▸ ASSIGNED TASK:
Set down exactly the lines below, starting at the one that contains "[Pause Gallery] (131, 468)" and ending at the one that contains "Lịch sử phát triển (17, 1992)", with both of those lines included and nothing else.

(Data excerpts)
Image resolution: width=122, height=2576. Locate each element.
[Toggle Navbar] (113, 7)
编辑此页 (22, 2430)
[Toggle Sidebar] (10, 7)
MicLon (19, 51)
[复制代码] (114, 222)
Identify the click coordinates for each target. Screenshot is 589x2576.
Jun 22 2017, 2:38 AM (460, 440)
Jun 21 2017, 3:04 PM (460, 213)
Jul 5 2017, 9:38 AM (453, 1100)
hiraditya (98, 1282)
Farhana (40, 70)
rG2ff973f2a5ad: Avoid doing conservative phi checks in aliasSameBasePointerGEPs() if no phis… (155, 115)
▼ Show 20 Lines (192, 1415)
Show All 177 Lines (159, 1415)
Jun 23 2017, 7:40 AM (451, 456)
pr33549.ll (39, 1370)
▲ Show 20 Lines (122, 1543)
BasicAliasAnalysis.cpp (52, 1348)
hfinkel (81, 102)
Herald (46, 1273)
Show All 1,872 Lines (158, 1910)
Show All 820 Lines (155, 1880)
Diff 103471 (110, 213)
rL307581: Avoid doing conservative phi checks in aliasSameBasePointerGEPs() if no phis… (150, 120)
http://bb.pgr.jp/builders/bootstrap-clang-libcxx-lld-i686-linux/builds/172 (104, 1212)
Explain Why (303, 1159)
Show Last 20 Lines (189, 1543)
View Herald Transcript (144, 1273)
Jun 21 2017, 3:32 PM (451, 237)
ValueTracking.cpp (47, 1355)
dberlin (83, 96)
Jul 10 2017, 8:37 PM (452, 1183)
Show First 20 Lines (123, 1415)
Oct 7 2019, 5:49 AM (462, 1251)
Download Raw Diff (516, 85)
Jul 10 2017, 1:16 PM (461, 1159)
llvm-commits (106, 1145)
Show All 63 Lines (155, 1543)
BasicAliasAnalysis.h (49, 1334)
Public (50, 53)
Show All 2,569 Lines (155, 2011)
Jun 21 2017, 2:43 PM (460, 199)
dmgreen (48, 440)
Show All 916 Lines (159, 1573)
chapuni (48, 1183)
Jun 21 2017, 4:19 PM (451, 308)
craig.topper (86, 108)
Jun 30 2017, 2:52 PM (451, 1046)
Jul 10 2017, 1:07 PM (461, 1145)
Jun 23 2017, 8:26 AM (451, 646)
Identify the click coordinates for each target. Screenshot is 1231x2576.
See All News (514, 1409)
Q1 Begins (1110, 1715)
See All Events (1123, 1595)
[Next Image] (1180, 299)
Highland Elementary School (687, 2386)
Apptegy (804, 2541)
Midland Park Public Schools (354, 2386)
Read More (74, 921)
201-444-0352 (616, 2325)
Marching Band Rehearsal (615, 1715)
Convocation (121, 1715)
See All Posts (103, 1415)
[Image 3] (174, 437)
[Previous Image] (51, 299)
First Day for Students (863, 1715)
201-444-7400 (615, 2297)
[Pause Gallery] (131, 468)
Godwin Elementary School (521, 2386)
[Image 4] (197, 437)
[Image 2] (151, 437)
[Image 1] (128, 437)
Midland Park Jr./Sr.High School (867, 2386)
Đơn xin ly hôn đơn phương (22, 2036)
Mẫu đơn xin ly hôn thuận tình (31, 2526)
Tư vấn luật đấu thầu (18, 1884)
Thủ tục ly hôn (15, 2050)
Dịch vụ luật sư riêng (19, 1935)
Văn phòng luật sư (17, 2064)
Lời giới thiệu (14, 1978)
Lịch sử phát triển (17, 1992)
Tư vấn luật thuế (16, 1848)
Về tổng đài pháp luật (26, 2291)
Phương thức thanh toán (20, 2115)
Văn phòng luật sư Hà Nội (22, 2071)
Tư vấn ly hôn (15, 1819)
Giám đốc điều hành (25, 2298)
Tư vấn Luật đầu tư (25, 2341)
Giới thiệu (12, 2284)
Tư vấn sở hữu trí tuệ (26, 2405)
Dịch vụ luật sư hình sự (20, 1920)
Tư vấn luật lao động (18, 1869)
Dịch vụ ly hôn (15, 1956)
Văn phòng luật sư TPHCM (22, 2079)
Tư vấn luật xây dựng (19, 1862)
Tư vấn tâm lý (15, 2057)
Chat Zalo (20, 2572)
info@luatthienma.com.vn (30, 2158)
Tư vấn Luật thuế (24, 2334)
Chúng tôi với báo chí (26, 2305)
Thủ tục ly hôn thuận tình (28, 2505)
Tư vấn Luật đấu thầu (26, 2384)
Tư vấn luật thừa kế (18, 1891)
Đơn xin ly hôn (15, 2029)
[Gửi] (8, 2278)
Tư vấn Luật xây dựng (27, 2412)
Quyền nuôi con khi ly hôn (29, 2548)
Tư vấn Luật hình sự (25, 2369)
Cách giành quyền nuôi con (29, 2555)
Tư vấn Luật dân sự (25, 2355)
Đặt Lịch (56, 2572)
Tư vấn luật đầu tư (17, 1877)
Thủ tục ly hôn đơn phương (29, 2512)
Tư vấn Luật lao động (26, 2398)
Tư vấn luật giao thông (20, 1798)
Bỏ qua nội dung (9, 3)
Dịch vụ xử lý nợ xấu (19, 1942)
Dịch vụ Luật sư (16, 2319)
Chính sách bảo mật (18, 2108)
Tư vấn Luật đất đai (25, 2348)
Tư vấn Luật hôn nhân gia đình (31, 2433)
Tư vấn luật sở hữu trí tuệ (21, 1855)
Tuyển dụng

▸ ANSWER SECTION:
[Pause Gallery] (131, 468)
Godwin Elementary School (521, 2386)
[Image 4] (197, 437)
[Image 2] (151, 437)
[Image 1] (128, 437)
Midland Park Jr./Sr.High School (867, 2386)
Đơn xin ly hôn đơn phương (22, 2036)
Mẫu đơn xin ly hôn thuận tình (31, 2526)
Tư vấn luật đấu thầu (18, 1884)
Thủ tục ly hôn (15, 2050)
Dịch vụ luật sư riêng (19, 1935)
Văn phòng luật sư (17, 2064)
Lời giới thiệu (14, 1978)
Lịch sử phát triển (17, 1992)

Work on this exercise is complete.